| Data records |
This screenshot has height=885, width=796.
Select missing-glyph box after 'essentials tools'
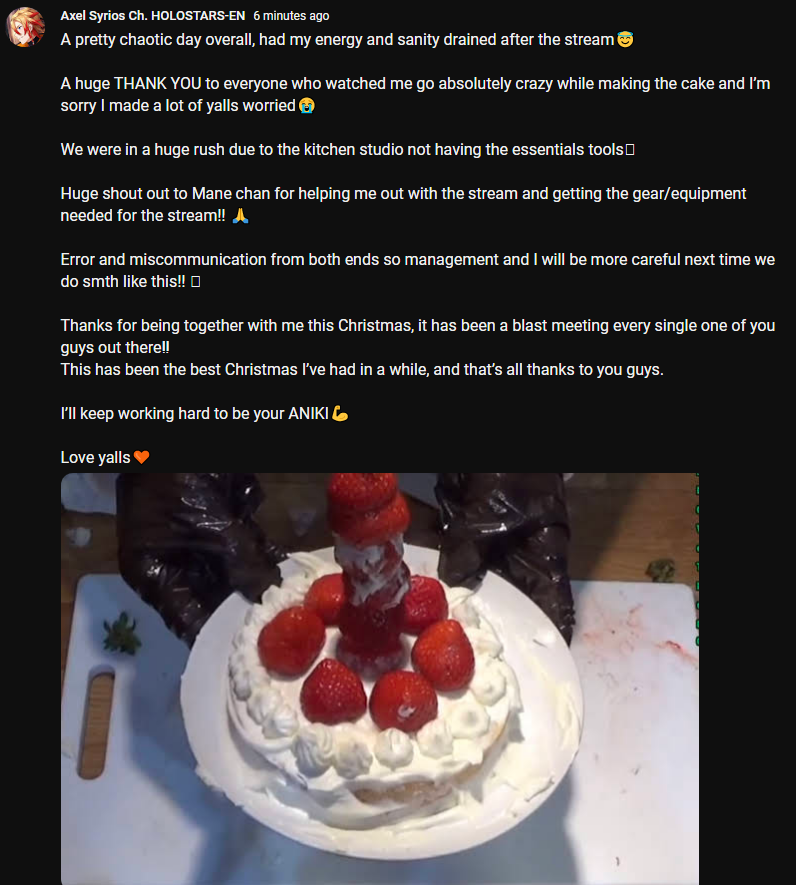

--

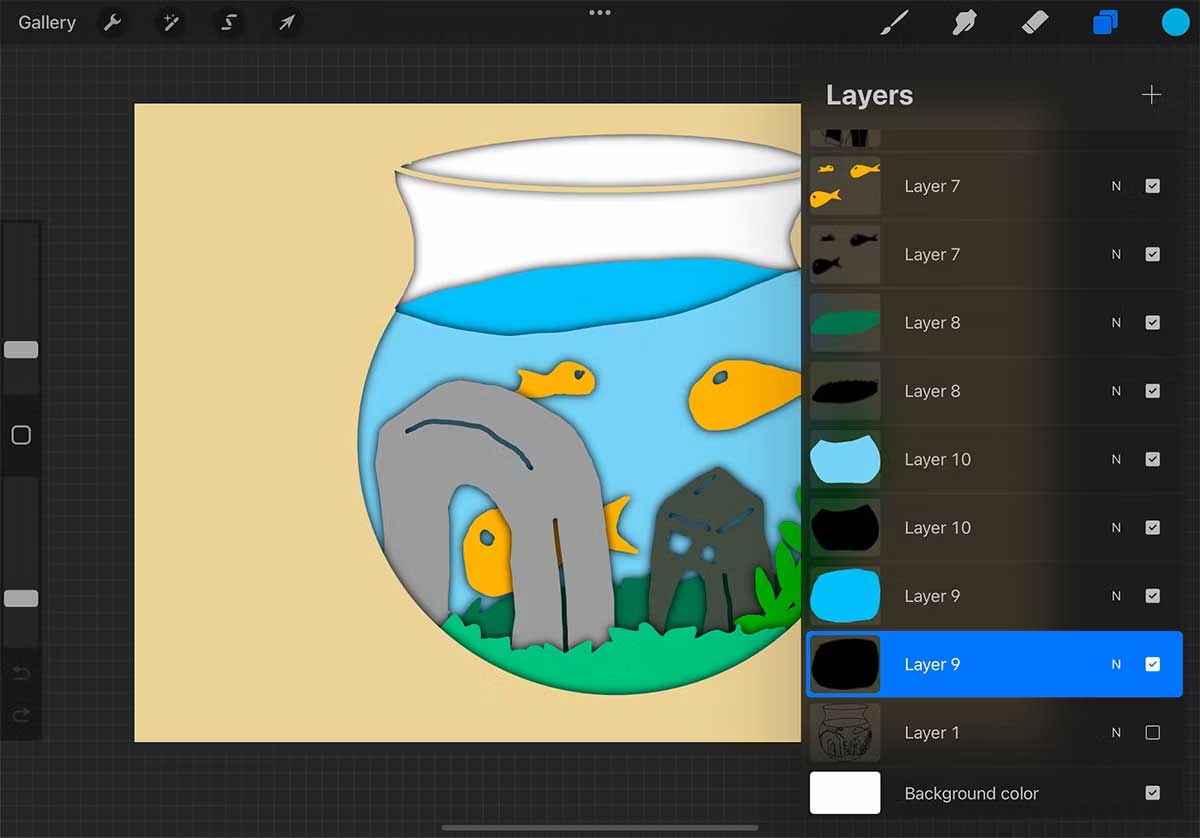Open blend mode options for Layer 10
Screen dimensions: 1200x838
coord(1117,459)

==

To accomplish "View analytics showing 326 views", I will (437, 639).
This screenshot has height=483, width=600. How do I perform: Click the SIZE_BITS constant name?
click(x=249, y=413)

| Brief |
Keeping every character as it is, restate the lines above that run from the line with "This screenshot has height=885, width=796." through the line with "Select missing-glyph box", both included, and nothing else.

| Answer for this exercise |
This screenshot has height=885, width=796.
Select missing-glyph box after 'essentials tools'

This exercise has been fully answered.